The holidays: that time of year characterized by warm, fuzzy feelings and fueled by consumer madness.
On November 27th, 2013, while most Americans stocked up on cranberries, piecrusts, and yams, I paced the hosiery section at Target in a panic. Did I have enough socks? Would my feet be warm enough? How many socks are too many, anyway? I, too, was stocking up.
Thanksgiving is my favorite holiday. As a child, my aunt and I would walk while the turkey baked, gathering twigs with berries and collecting dried leaves, flowers, and acorns. Surrounded by the aromas of roasting and basting and butter, we’d create centerpieces for the table. Even then, I loved the idea of making something from nothing; we needed only a little creativity to dress up our table.
Last Thanksgiving, I took that concept to another level. At the prompting of a friend, I decided to try an experiment: a year without buying any clothes, new or used.
I’m not a particularly avid shopper, but still it seemed impossible; what if I needed something? What if it was a particularly terrible winter (it was) and my four pairs of wool socks weren’t enough? What if I lost or gained weight (I did) and my clothes no longer fit right? What if, what if, what if…?
This Thanksgiving marks the end of my year of clothing abstinence. I have not only succeeded at my project, but I feel utterly changed by it. It’s no longer a yearlong plan, but rather a life plan.

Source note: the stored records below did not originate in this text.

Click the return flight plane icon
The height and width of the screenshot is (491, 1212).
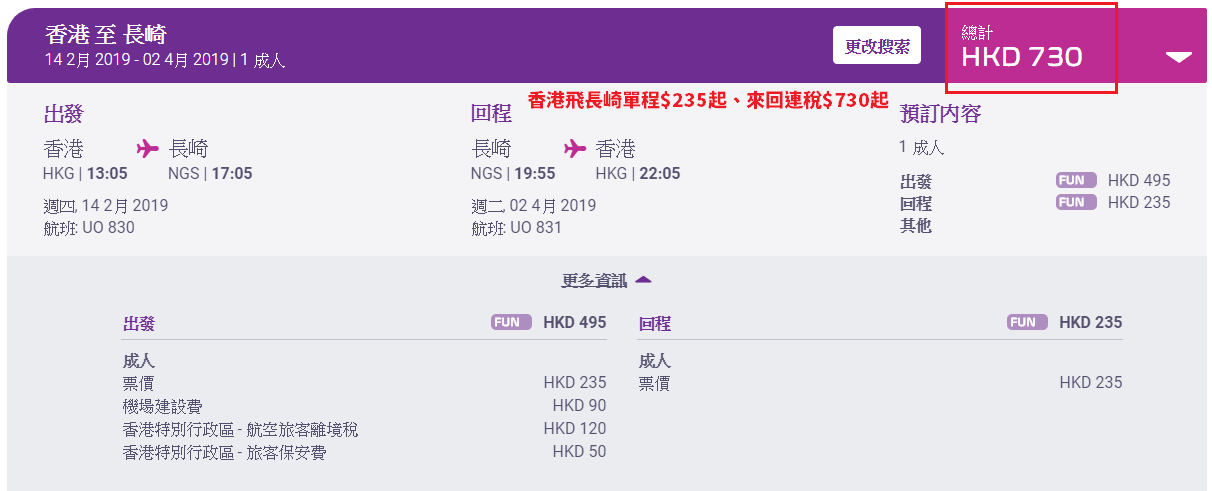click(x=575, y=149)
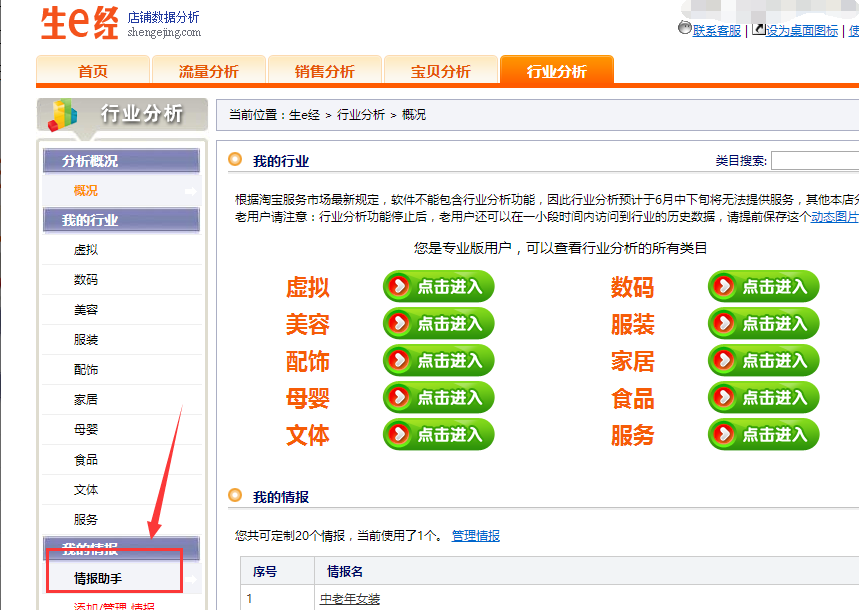Select 情报助手 in the sidebar
Image resolution: width=859 pixels, height=610 pixels.
coord(98,578)
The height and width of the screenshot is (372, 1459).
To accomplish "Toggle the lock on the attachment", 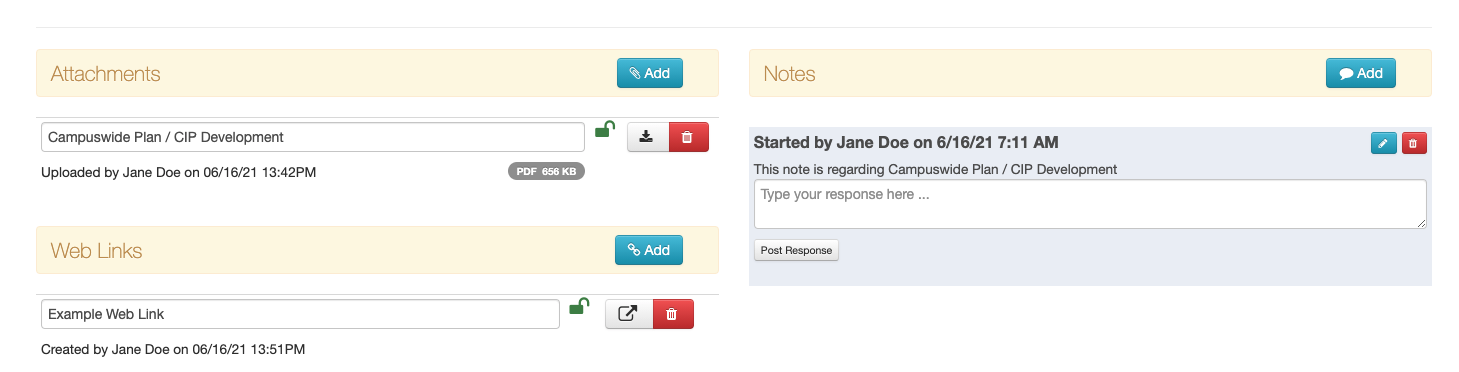I will click(x=604, y=129).
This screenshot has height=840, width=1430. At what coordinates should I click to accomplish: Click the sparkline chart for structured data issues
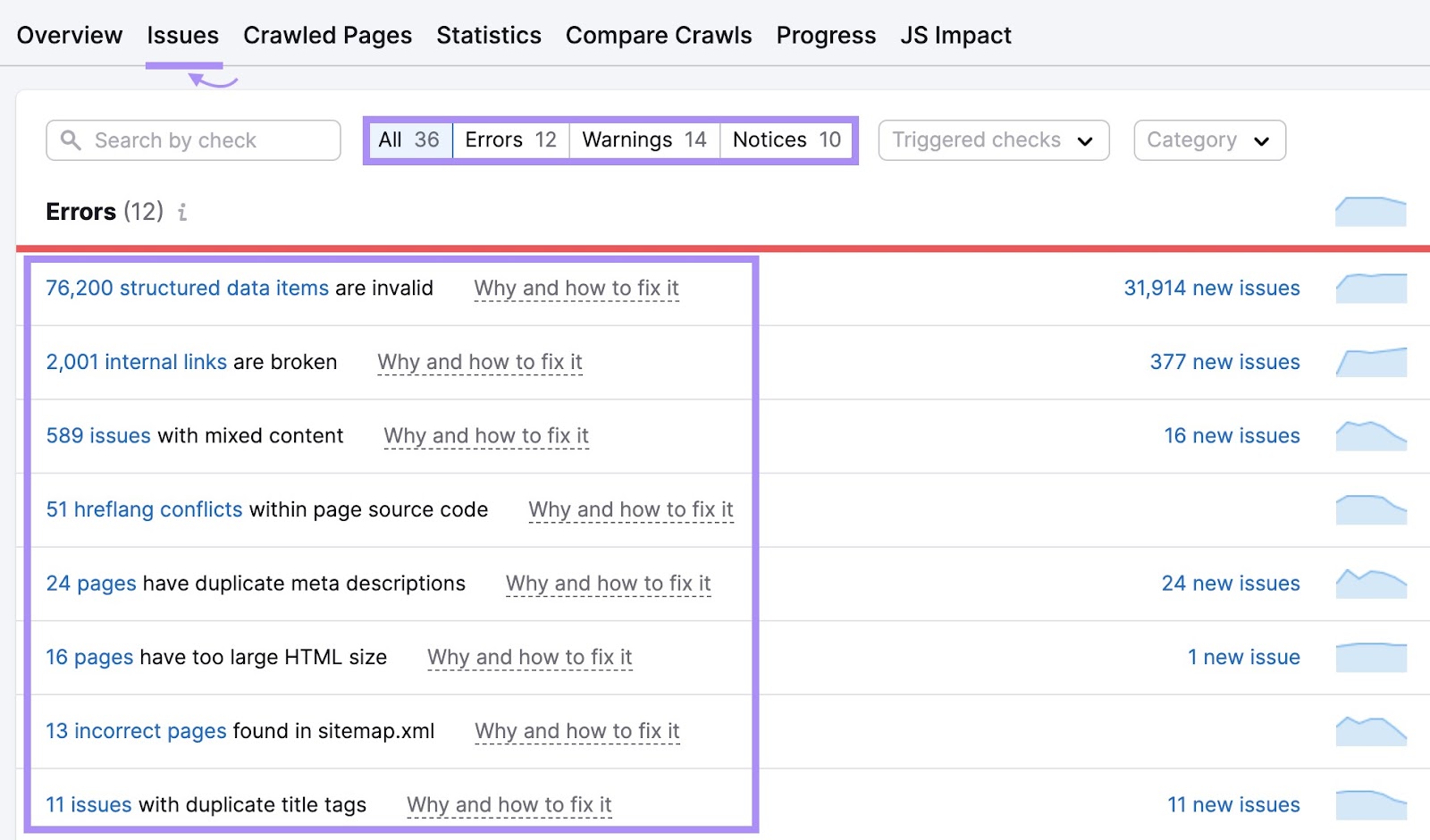click(x=1371, y=288)
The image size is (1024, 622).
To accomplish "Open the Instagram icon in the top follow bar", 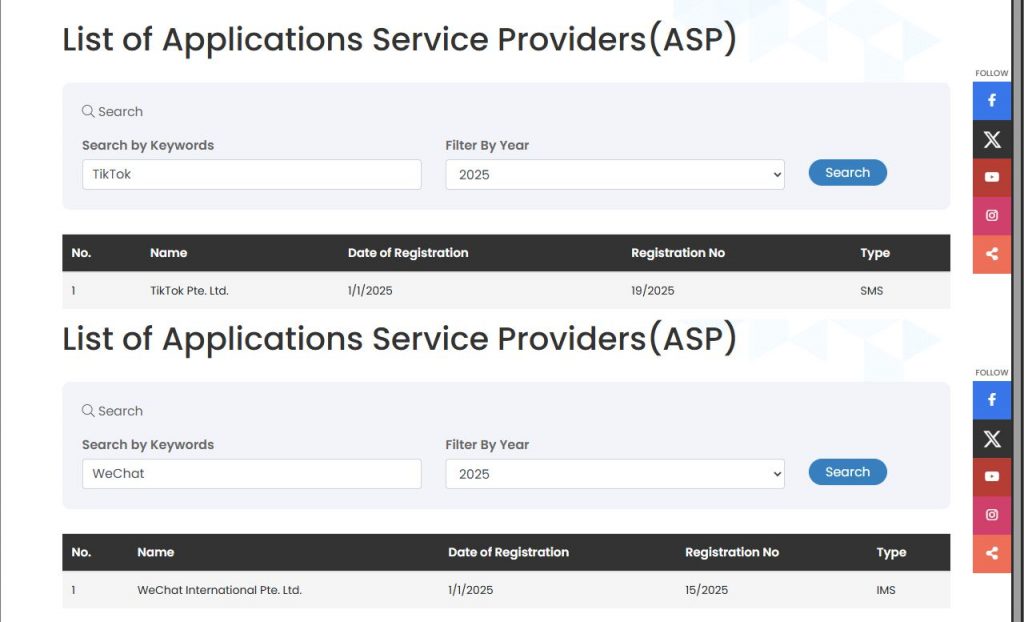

Beyond the warm, fuzzy feelings of achieving a goal and saving money, I also discovered a new reason to love Pittsburgh: clothing swaps.
Where I expected to find lack, need, and want, I instead discovered abundance, support, and community. In the spirit of giving, I share this idea with you here this holiday season; amidst questions of “what to cook,” “what to buy,” and “what to give,” perhaps you may also ask yourself, “what to give up?”
What don’t you need this year?
If you were offered an opportunity to “make friends, become more fabulous, have a better wardrobe, and spend little-to-no money,” would you take it?
Kelsey Peterson believes in the power of clothing swaps. She has been attending swaps since she was a student at Indiana University of Pennsylvania (IUP) and she organized October’s successful “Swap ‘Em If You Got ‘Em” event in Bloomfield.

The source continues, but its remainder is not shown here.